§ **What the task asks**
Reproduce verbatim the stretch of the Factor Fields repository page below, from "Installation" through "grid based representations.".

══ Quoted passage

Factor Fields

Project page | Paper

This repository contains a pytorch implementation for the paper: Factor Fields: A Unified Framework for Neural Fields and Beyond and Dictionary Fields: Learning a Neural Basis Decomposition. Our work present a novel framework for modeling and representing signals, we have also observed that Dictionary Fields offer benefits such as improved approximation quality, compactness, faster training speed, and the ability to generalize to unseen images and 3D scenes.

Installation

Tested on Ubuntu 20.04 + Pytorch 1.13.0

Install environment:

conda create -n FactorFields python=3.9
conda activate FactorFields
conda install -c "nvidia/label/cuda-11.7.1" cuda-toolkit
conda install pytorch==1.13.0 torchvision==0.14.0 torchaudio==0.13.0 pytorch-cuda=11.7 -c pytorch -c nvidia
pip install -r requirements.txt

Optionally install tiny-cuda-nn, only needed if you want to run hash grid based representations.

════
══ Excerpted records

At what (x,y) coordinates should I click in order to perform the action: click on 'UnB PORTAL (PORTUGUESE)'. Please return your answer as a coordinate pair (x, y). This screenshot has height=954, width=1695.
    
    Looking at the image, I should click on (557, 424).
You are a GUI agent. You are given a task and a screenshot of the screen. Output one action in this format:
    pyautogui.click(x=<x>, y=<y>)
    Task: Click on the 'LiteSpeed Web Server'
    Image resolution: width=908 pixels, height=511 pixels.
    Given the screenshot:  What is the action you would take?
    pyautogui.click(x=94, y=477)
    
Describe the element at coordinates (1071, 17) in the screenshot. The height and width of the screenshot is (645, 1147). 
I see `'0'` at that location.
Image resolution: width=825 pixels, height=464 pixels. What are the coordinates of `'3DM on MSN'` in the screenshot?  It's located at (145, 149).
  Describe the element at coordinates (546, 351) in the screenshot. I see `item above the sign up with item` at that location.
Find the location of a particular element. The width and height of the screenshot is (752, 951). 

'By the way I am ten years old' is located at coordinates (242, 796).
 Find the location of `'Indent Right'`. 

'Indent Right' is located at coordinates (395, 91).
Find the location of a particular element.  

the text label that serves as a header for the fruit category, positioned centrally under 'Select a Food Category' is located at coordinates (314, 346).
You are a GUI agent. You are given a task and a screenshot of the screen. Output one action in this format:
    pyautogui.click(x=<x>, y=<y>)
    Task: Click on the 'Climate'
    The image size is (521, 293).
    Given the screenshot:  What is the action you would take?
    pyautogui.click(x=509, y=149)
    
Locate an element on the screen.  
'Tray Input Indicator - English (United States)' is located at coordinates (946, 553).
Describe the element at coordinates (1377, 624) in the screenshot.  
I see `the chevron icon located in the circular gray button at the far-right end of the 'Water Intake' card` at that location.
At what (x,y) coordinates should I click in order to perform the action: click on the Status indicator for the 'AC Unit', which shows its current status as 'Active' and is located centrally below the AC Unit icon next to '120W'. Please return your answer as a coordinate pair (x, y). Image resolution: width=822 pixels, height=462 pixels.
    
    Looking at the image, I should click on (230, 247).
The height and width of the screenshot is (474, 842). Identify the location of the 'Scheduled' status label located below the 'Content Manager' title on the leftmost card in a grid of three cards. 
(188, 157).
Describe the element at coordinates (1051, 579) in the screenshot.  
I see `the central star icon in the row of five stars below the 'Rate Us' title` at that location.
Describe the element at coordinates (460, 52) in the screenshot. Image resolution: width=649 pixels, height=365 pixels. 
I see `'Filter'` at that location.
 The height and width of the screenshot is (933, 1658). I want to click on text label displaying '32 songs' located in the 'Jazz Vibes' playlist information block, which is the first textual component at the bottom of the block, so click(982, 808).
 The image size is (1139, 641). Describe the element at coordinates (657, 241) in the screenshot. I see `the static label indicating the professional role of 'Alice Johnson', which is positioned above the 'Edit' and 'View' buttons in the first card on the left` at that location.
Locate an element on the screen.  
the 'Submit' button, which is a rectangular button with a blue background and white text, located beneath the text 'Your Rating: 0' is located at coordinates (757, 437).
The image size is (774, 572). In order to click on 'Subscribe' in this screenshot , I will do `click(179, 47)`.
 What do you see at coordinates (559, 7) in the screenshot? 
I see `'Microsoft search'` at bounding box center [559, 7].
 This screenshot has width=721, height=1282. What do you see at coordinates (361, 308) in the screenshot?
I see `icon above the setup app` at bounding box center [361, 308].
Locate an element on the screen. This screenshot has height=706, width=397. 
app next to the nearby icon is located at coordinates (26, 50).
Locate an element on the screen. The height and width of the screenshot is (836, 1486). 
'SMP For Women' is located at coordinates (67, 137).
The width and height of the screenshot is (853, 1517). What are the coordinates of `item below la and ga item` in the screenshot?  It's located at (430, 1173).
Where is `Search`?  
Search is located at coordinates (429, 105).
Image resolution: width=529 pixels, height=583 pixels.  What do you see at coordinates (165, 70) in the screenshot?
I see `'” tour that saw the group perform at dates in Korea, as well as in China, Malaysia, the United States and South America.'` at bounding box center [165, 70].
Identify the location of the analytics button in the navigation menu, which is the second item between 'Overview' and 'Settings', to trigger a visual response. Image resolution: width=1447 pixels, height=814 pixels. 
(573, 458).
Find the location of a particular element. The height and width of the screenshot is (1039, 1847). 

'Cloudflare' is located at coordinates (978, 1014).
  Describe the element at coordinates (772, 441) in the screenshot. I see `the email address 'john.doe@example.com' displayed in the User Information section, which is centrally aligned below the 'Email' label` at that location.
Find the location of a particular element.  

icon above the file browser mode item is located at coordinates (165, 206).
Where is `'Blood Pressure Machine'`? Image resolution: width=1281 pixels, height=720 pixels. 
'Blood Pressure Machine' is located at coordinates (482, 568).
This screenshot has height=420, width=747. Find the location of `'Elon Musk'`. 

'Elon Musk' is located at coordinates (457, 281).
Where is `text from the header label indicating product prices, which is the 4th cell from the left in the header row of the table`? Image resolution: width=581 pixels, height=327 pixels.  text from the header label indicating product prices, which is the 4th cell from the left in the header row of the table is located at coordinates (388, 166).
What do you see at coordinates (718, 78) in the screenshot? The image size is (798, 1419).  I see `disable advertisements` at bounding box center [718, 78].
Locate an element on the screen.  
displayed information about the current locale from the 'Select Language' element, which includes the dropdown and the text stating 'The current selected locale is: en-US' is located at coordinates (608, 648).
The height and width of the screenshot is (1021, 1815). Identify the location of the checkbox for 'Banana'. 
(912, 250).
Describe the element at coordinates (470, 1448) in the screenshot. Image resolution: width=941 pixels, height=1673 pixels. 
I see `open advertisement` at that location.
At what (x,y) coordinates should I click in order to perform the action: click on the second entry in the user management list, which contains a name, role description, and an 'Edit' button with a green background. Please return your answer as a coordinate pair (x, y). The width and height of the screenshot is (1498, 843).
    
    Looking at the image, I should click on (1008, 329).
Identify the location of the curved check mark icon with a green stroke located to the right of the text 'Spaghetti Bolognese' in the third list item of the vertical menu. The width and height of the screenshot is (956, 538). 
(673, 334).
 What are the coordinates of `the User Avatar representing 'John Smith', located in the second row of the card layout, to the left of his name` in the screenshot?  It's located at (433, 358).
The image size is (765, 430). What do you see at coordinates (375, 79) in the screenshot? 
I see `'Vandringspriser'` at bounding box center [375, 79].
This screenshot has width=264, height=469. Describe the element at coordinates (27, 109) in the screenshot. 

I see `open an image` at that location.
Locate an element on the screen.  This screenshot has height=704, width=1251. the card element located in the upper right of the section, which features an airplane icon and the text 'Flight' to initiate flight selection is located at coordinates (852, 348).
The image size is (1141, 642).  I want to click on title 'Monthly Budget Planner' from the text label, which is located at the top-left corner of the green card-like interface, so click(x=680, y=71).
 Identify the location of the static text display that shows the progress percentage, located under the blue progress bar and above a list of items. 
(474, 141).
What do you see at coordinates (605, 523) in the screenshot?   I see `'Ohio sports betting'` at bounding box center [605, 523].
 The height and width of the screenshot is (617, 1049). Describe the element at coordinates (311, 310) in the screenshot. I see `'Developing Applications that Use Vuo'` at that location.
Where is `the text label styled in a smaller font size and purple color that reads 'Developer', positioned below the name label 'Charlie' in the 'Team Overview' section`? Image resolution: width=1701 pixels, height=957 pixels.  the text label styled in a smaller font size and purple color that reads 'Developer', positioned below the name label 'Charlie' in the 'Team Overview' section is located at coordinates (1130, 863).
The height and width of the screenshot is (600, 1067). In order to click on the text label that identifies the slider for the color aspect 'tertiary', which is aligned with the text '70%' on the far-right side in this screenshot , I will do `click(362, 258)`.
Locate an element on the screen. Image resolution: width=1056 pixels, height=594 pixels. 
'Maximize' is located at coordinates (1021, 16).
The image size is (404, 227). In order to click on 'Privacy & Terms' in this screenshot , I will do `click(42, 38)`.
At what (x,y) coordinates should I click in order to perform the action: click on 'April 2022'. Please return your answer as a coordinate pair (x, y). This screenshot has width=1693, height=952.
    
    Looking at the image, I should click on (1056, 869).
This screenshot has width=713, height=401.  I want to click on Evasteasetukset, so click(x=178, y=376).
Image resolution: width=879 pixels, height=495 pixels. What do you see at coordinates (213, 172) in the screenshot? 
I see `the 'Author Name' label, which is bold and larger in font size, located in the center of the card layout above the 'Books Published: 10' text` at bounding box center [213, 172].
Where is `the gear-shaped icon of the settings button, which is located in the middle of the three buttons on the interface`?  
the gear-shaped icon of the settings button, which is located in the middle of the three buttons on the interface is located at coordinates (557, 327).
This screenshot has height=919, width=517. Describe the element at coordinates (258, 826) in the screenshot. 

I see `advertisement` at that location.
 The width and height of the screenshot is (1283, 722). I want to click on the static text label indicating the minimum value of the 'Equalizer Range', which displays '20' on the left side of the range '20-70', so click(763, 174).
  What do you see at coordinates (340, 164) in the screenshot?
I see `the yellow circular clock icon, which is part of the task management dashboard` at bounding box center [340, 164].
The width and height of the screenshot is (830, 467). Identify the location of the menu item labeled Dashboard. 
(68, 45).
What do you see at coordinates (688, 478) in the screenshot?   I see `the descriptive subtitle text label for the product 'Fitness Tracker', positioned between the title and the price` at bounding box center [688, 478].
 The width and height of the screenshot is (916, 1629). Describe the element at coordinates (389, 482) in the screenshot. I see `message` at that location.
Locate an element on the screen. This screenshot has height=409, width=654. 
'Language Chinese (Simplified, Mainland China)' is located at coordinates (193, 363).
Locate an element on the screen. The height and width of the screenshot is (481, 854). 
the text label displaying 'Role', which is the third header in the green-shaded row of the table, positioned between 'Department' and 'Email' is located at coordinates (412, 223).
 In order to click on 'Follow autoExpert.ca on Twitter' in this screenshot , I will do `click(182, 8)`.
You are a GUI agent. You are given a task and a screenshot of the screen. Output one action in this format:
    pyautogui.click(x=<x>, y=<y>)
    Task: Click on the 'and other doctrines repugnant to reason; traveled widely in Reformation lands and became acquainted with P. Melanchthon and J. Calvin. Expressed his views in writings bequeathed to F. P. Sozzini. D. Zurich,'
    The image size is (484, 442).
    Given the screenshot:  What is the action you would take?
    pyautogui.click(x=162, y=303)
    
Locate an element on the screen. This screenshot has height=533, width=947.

════

§ **The reply**
Installation

Tested on Ubuntu 20.04 + Pytorch 1.13.0

Install environment:

conda create -n FactorFields python=3.9
conda activate FactorFields
conda install -c "nvidia/label/cuda-11.7.1" cuda-toolkit
conda install pytorch==1.13.0 torchvision==0.14.0 torchaudio==0.13.0 pytorch-cuda=11.7 -c pytorch -c nvidia
pip install -r requirements.txt

Optionally install tiny-cuda-nn, only needed if you want to run hash grid based representations.